Well, i know what makes me tear out MY hair, and that's often AutoCAD. When i try to loft surfaces or fair hulls, i keep having my display (by the default settings in ACAD) just insist on showing me innumerable meshing, which freezes up my screen, hangs the mouse a fraction of a second, and is just plain stupid implementation of display technology. That stuff may be fine for working on some items of geometry.
When i tried TurboCAD for lofting, TC 3d v 14 (IIRC) was stripped of any surfacing other than their n-something meshes, which may be fine for cartographers and those modeling faces, but, again, for my ship hull modeling, it just made me BALLISTIC. Then, they had the gall to say it's available in the Pro version -- which i'd have to have had over $500 to get.
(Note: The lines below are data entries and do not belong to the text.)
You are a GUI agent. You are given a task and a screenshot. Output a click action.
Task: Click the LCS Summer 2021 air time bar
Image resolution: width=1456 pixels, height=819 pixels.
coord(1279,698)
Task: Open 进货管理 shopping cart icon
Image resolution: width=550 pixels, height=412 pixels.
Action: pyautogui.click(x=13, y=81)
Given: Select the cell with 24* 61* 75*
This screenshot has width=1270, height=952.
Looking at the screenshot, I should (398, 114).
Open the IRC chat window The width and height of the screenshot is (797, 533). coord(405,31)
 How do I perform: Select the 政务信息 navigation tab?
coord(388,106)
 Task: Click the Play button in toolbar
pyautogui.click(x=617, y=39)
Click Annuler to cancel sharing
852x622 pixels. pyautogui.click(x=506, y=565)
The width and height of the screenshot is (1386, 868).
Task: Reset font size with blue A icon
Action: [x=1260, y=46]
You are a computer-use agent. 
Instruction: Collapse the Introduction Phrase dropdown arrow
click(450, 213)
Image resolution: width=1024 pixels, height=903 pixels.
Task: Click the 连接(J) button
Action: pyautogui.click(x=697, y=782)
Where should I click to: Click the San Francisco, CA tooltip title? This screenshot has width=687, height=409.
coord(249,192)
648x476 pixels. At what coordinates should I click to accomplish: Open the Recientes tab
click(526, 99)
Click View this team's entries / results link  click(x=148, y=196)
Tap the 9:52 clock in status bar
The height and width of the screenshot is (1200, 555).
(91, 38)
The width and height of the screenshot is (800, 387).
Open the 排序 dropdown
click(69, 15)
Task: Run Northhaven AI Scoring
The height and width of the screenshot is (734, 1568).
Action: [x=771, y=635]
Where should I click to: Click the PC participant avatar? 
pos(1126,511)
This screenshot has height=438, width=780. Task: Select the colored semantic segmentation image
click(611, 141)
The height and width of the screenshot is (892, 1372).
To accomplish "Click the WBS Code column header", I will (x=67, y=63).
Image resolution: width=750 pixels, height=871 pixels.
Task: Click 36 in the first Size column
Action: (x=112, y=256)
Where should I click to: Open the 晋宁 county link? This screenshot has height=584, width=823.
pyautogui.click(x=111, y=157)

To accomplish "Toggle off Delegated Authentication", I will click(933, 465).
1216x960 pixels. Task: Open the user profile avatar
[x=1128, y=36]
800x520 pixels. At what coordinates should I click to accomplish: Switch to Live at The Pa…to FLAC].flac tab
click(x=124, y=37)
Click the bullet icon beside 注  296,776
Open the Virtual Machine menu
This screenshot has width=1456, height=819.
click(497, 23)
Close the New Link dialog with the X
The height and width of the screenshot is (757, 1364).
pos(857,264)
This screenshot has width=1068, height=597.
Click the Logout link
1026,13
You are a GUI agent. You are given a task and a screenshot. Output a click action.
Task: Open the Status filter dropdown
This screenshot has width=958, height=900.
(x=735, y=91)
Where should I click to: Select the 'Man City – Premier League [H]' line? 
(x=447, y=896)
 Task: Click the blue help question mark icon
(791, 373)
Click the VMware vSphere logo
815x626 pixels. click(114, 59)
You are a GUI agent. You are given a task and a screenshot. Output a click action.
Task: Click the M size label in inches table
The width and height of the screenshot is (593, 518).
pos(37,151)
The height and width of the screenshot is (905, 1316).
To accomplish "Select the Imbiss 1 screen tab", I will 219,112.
Enter ViaCAD 2D/3D (which, incidentally, i bought the same night as i bought TC 14, at a now-closed/defunct CompUSA store), which i'd eyed on numerous visits over a 3 or 6 month window before CompUSA closed down. I figured, I'm spending $700 on a laptop, more for hard drives, RAM, a bag and such, so if i'm spending ~$129 on IMSI TurboCAD (which i'd tried and failed with ~1992, and DesignCAD, which was too much price for me for year 2007, and was appearing more civil/residential than maritime/naval), surely I can spend $99 on Punch! ViaCAD. Boy was i happy. The surfacing/solids-make work just beautifully as long as my original curves from Delftship are faired sufficiently. I know i could "fair" curves in ViaCAD, but since this is marine design stuff, i may as well get the best hydrodynamic curves out of Delftship and then live with those in ViaCAD. VCPro 6 with surface-surface trimming should be greater now for me than what i could do in VC 2D/3D 6.
But, yes, Punch! would do well to hire 2 or 3 more bug-quashing programmers so Tim can have some breathing room and set up an even better, brighter future for Punch! ViaCAD/CU products.